La luce era solo uno spazio vitale proiettato oltre il vuoto, nella landa siderale.
Si accovacciò all’interno della capsula rigenerante come un feto nell’utero materno.
Non v’era più nulla di infantile in lui, l’essere umano un lontano ricordo nel dormiente sipario interrotto da vibrazioni psichedeliche.
Il vuoto freddo ed inospitale era prospettiva di pace e tranquillità duartura, di vita eterna nelle note del silenzio.
Premette i pulsanti fino alla formazione del primo superficiale strato di ghiaccio. Congelamento. Soffocamento.
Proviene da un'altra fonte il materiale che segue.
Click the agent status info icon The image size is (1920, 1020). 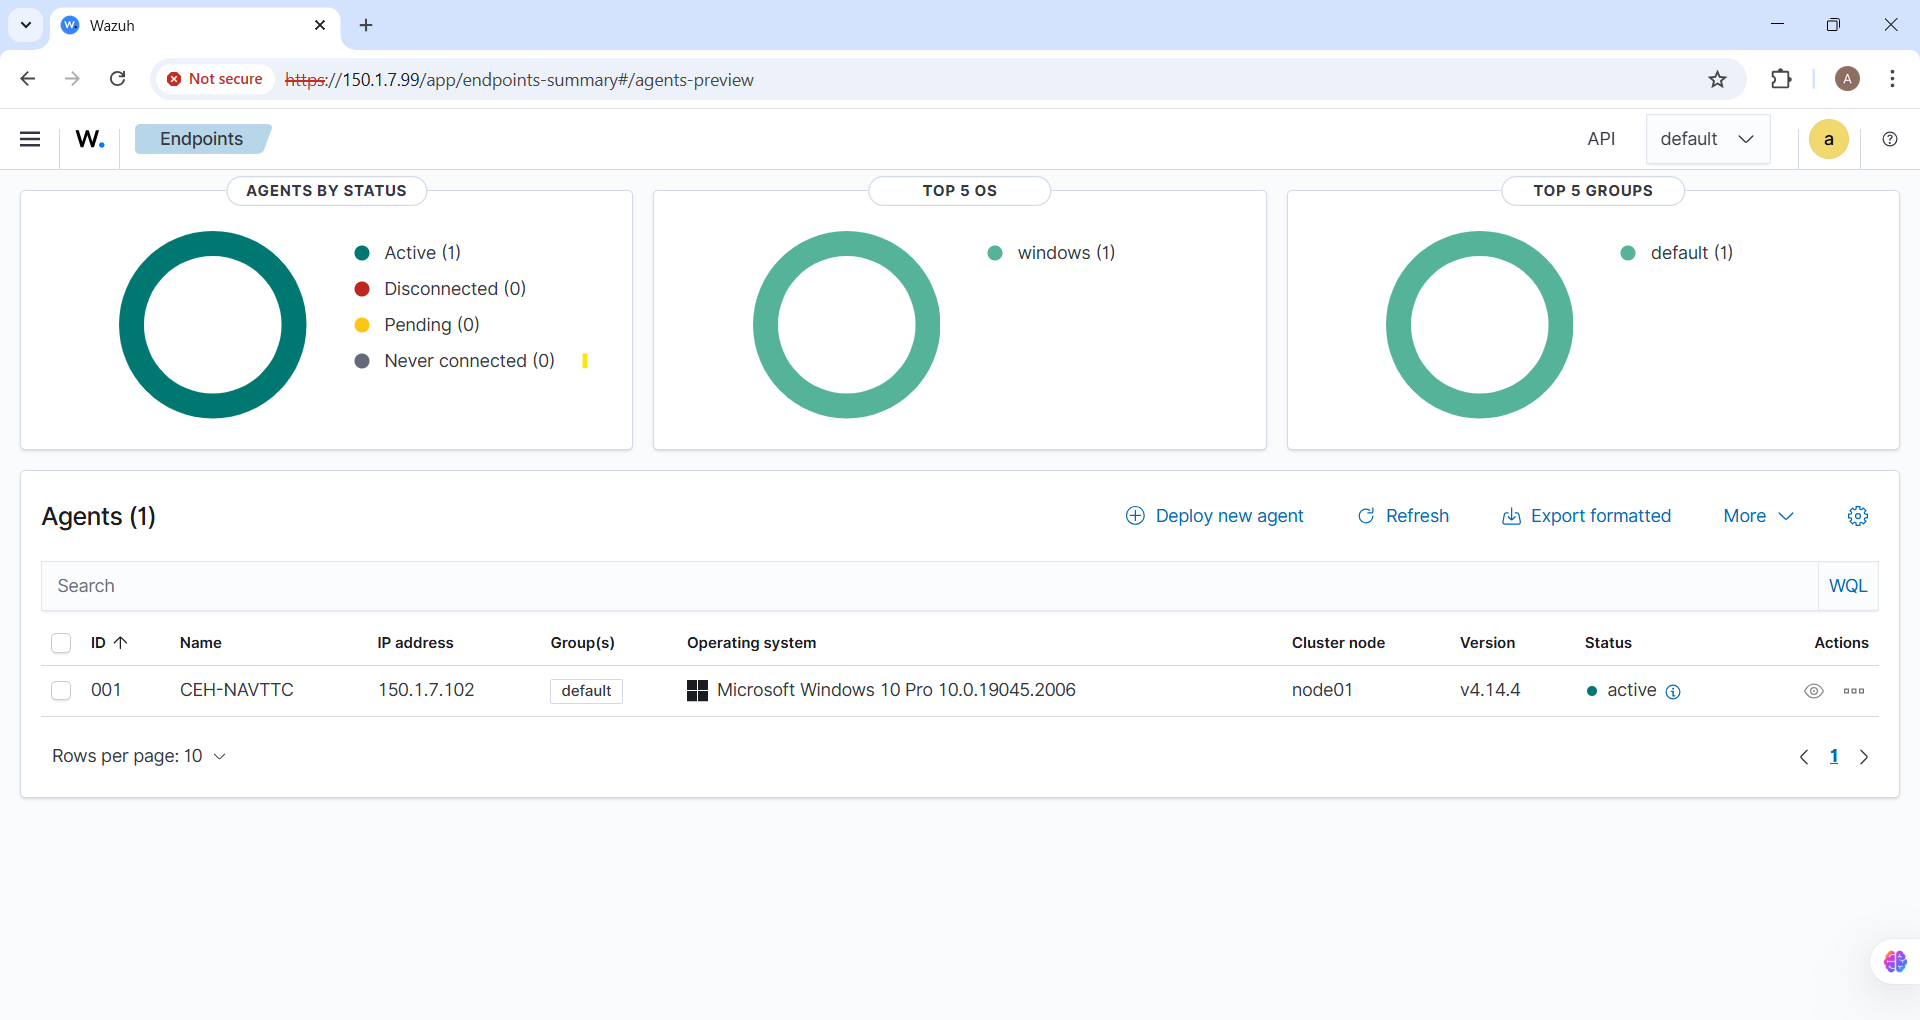click(1673, 692)
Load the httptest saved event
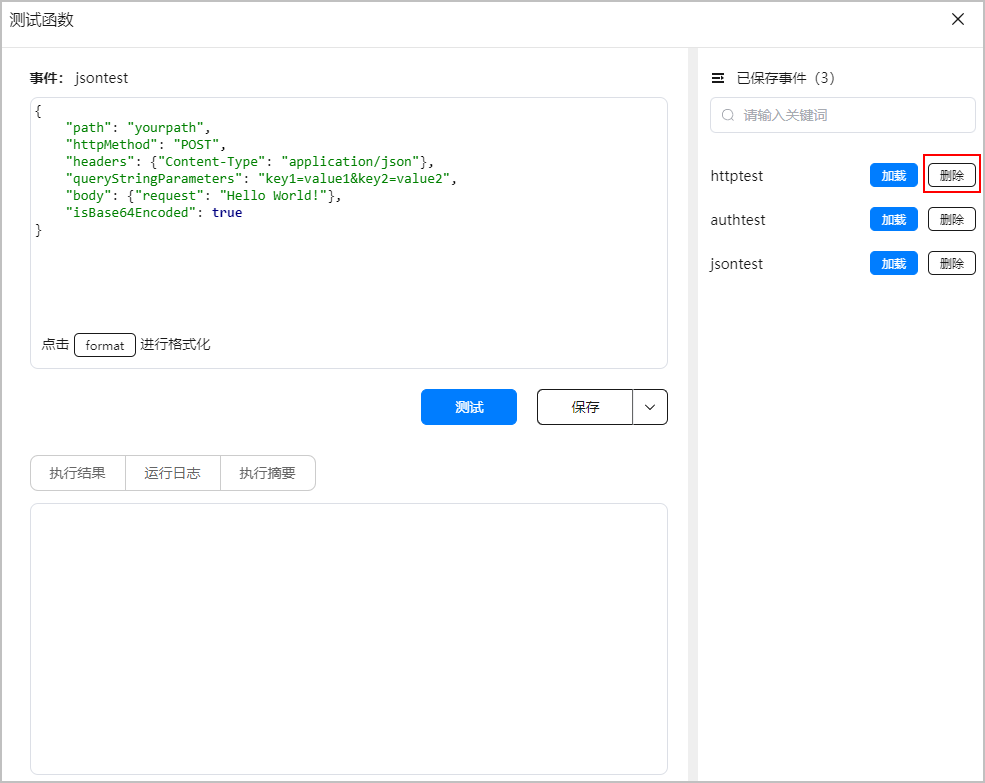 (x=893, y=175)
L’ossigeno lentamente venne risucchiato da pompe idrovore fameliche. Morire per vivere della vita oltre la morte.
Avrebbe lasciato tutto e messo distanza tra esso e l’accozzaglia umanoide che appestava il suo tempo, la sua vista, il suo olfatto.
Era nauseato dalla carne, dall’odore bovino riscaldato al micro onde della pelle lucida di grassi epidermici.
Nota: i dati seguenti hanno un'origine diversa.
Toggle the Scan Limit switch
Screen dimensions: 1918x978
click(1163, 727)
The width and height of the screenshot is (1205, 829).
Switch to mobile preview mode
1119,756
Dormire, e mentre dormire, sognare, e sognare la sepoltura dei verminacei umani. Molluschi bavosi al cospetto della vita che termina.
Nel frattempo avrebbe dormito rischiarato dai soli morenti in passaggio-stato-gigante-rossa-nana-bianca.
La luce era solo uno spazio vitale proiettato oltre il vuoto, nella landa siderale.
Sogni.
La trasmutazione un repentino avvicendarsi nel clone di se stesso biomeccanicamente cablato tra pareti di vetro cemento policarbonato sofficemente seduto su sofà di raso viola fuxia il sangue non macchia la materia non scorre la mano non tocca.